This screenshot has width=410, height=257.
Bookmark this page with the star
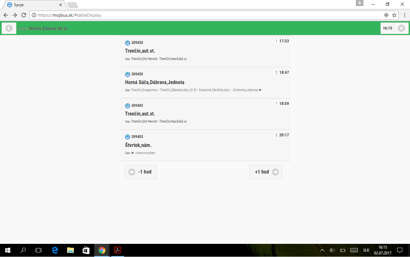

**********

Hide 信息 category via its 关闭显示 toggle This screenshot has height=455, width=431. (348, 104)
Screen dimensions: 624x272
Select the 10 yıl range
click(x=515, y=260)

**********

Every line above that holds the string "height" should be copied out.

(Task output):
This screenshot has width=410, height=257.
Hide 信息 category via its 关闭显示 toggle This screenshot has height=455, width=431. (348, 104)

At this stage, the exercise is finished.